Originally Posted by Injuneer
Let's get a grip people... some of these statements are not rational.

Density relationship of an API 56 gravity gasoline would indicate that increasing the temperature from 60degF to 90degF would change the density by about 1.8%. Obviously not enough to allow "3-4 gallons" of gasoline to expand to 5 (a 25-67% volume increase). You would put 4.9 gallons of fuel into the container at 60degF. It would occupy the 5 gallon container at 90degF.
Hey, reality is a bitch… I had the same thought reading this thread before I got to your post and got 4.94 gallons using slightly different numbers, same idea.

I'm not sure how the comment "physics says that higher pressure = higher temperature" applies to this discussion at all. Heating a material causes it to expand, but pressure will change only if it is constrained by a fixed volume.

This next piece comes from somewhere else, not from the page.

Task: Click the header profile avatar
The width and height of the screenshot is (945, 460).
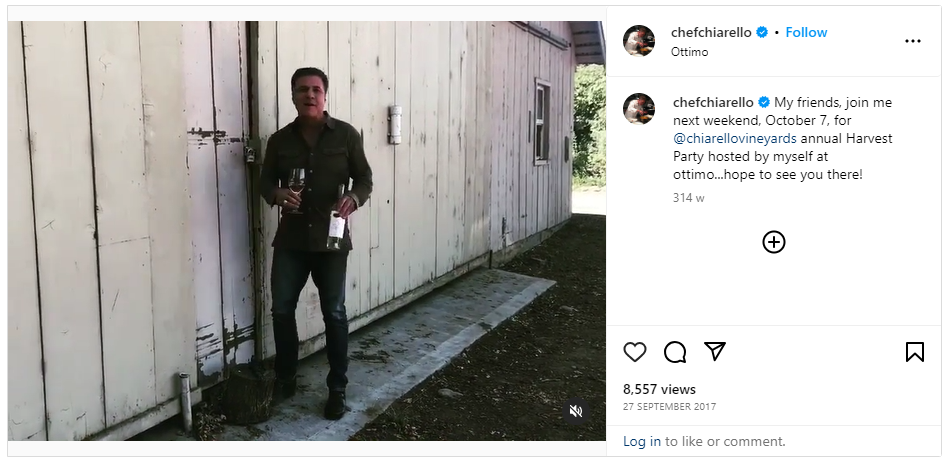Action: coord(639,41)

Compressing a gas will cause the temperature to increase, but we're not talking about compressing a gas, or dealing with the issue of adiabatic efficiency.
Exhactly, liquids don’t really compress and you’re not going to see much of a change there, mostly from picking up heat from the pump, going through the rails…

Icing of a carb is not tied to the fuel being at 32degF, and icing of a carb does not relate to "and you'll only ice up if you have water mixed with your gas and below 32*". Icing occurs when the metal parts reach 32degF and the moisture in the air freezes on the metal parts. Moisture from the air - not water in the gasoline. The major contributor to the cold temperatures required to actually freeze the moisture in the air is the fact that the gasoline is vaporizing, and the latent heat of vaporization is subcooling the air. Its not because the fuel itself has ben cooled to 32degF.
More so then that, you really don’t need to see much cooling from the fuel, the issue is to get the intake just enough under ambient on a day with a high dew point and then the air rushing past the throttle plate, basically creating a venturi/low pressure area that will be significantly cooler and allow the water vapor in the air to condense out and freeze on the plate. This can happen on quite a warm day with even hot gas (more likely to evaporate and cool the intake more).

Keeping the fuel cool is important, but attempting to do that by some complicated process of reducing heat transfer to the rails is not cost effective. The recirculating fuel picks up heat from numerous sources, including the energy lost due to the efficiency of the pump in the pumping process, the use of fuel to col the pump, lines running near exhaust systems, lines running in the hot engine compartment, etc. A fuel cooler is simple and cost effective.
Or just minimizing the amount of fuel that recirculates through the system and picks up heat… this also prolongs pump life.